Exercise requirements
The answer must be an exact transcription of all the records below.

Provided information

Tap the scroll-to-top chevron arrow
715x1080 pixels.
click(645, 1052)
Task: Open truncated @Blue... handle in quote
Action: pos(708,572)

Result
Tap the scroll-to-top chevron arrow
715x1080 pixels.
click(645, 1052)
Task: Open truncated @Blue... handle in quote
Action: pos(708,572)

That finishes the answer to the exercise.